* DIRECTIONS
a. In the profile of footballer Jackie Stewart, rewrite the stretch from "- 1939–1948: Raith" through "and Birmingham City.", changing "outside right" to "outside left".
b. According to the profile of footballer Jackie Stewart, how many appearances did he make for Birmingham City?
c. Resume the profile of footballer Jackie Stewart after its final sentence.

* TEXT
━━━━━━━━━━━━━━━━━━━━━━━━━━━━━━

Jackie Stewart

Personal information
- Full name: John Gebbie Stewart
- Date of birth: 4 September 1921
- Place of birth: Lochgelly, Scotland
- Date of death: 17 May 1990 (aged 68)
- Place of death: Kirkcaldy, Scotland
- Height: 5 ft 5 in (1.65 m)
- Position(s): Outside right

Youth career
- Lochgelly Welfare
- Donibristle YC

Senior career*
- Years: Team / Apps / (Gls)
- 1939–1948: Raith Rovers / 44 / (21)
- 1948–1955: Birmingham City / 203 / (52)
- 1955: Raith Rovers / 6 / (0)
- Total:  / 253 / (73)

= Jackie Stewart (footballer, born 1921) =

Scottish footballer

John Gebbie Stewart (4 September 1921 – 17 May 1990) was a Scottish professional footballer who played as an outside right for Raith Rovers and Birmingham City.

━━━━━━━━━━━━━━━━━━━━━━━━━━━━━━

* MATERIAL PROVIDED
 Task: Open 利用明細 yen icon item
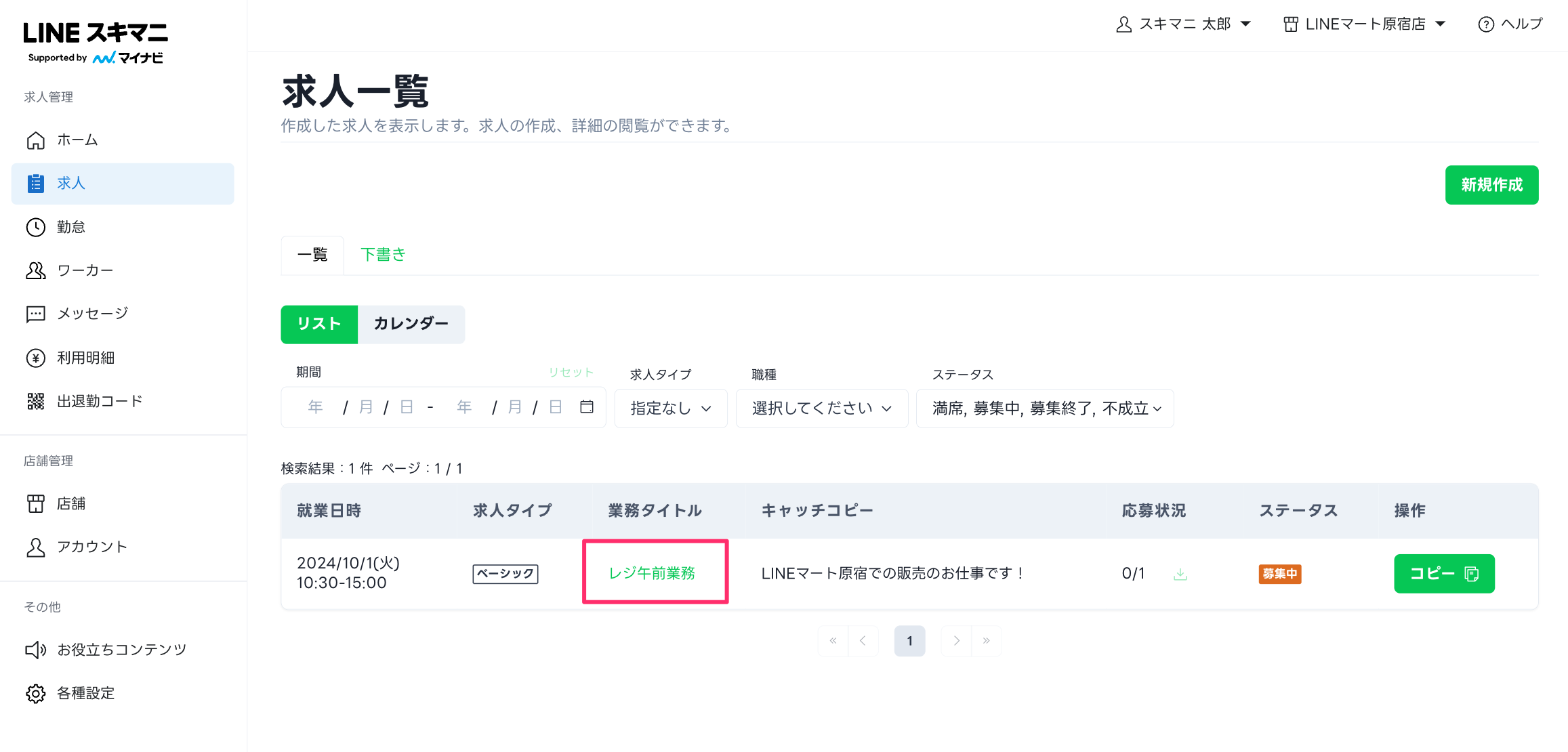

━━━━━━━━━━━━━━━━━━━━━━━━━━━━━━

* EXPECTED OUTPUTS
a.
- 1939–1948: Raith Rovers / 44 / (21)
- 1948–1955: Birmingham City / 203 / (52)
- 1955: Raith Rovers / 6 / (0)
- Total:  / 253 / (73)

= Jackie Stewart (footballer, born 1921) =

Scottish footballer

John Gebbie Stewart (4 September 1921 – 17 May 1990) was a Scottish professional footballer who played as an outside left for Raith Rovers and Birmingham City.

b. 203

c.
A former miner born in Lochgelly, Fife, Stewart started his professional career at Raith Rovers, and moved to Birmingham City in January 1948. He had pace and a direct style, and in his first full season at the club, 1948–49, finished as leading goalscorer with 11 league goals for the newly promoted side struggling in the top flight. Injury disrupted his last couple of seasons at Birmingham, and he returned to Raith in 1955 having made 218 appearances in all competitions with 55 goals. He was appointed trainer at Raith and remained in football until 1963.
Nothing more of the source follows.